▶ [WHAT YOU SHOULD DO]:
Every line in the listing below from the one with "This screenshot has width=784, height=696." through the one with "Task: Tap the MA(25) indicator label" is to be reproduced exactly, both ends included; leave out the rest.

----

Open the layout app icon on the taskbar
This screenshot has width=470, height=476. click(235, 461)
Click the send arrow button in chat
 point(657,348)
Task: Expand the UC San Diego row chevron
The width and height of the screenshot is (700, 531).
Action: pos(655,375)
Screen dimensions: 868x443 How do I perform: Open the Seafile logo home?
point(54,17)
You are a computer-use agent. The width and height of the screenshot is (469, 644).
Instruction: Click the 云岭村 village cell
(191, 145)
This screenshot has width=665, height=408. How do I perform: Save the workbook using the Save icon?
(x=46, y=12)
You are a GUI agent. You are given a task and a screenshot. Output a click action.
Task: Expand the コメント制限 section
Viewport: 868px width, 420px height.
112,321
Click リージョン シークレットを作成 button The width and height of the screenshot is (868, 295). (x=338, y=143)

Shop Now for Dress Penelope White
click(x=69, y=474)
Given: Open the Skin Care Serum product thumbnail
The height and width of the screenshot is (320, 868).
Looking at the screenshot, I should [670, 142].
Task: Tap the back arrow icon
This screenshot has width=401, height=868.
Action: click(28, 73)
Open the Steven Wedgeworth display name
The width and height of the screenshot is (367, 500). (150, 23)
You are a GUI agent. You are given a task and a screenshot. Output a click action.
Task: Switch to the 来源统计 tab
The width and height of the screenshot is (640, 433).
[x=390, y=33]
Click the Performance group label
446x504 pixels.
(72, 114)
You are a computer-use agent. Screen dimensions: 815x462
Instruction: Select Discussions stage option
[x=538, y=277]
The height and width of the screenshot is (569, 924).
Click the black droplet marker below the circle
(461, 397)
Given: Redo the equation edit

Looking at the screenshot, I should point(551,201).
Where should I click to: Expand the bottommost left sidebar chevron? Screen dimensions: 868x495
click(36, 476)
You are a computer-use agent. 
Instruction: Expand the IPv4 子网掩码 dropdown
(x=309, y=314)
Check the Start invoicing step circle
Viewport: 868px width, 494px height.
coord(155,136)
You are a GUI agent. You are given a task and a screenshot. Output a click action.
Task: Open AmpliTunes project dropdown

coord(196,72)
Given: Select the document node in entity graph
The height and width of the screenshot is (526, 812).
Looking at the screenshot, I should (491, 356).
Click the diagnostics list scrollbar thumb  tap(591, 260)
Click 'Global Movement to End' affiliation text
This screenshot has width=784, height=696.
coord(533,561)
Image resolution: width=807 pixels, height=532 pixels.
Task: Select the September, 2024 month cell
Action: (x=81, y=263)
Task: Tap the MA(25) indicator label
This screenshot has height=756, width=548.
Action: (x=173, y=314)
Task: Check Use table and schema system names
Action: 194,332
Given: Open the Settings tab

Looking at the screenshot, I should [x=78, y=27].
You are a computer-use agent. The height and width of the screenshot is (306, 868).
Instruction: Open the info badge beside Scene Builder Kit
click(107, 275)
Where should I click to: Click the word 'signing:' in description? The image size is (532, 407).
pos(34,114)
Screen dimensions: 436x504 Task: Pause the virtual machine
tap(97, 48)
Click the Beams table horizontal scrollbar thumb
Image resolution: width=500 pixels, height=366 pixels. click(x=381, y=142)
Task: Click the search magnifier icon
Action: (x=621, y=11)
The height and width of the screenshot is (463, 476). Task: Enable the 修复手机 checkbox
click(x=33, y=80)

----

▶ [ANSWER]:
This screenshot has width=784, height=696.
coord(533,561)
Image resolution: width=807 pixels, height=532 pixels.
Task: Select the September, 2024 month cell
Action: (x=81, y=263)
Task: Tap the MA(25) indicator label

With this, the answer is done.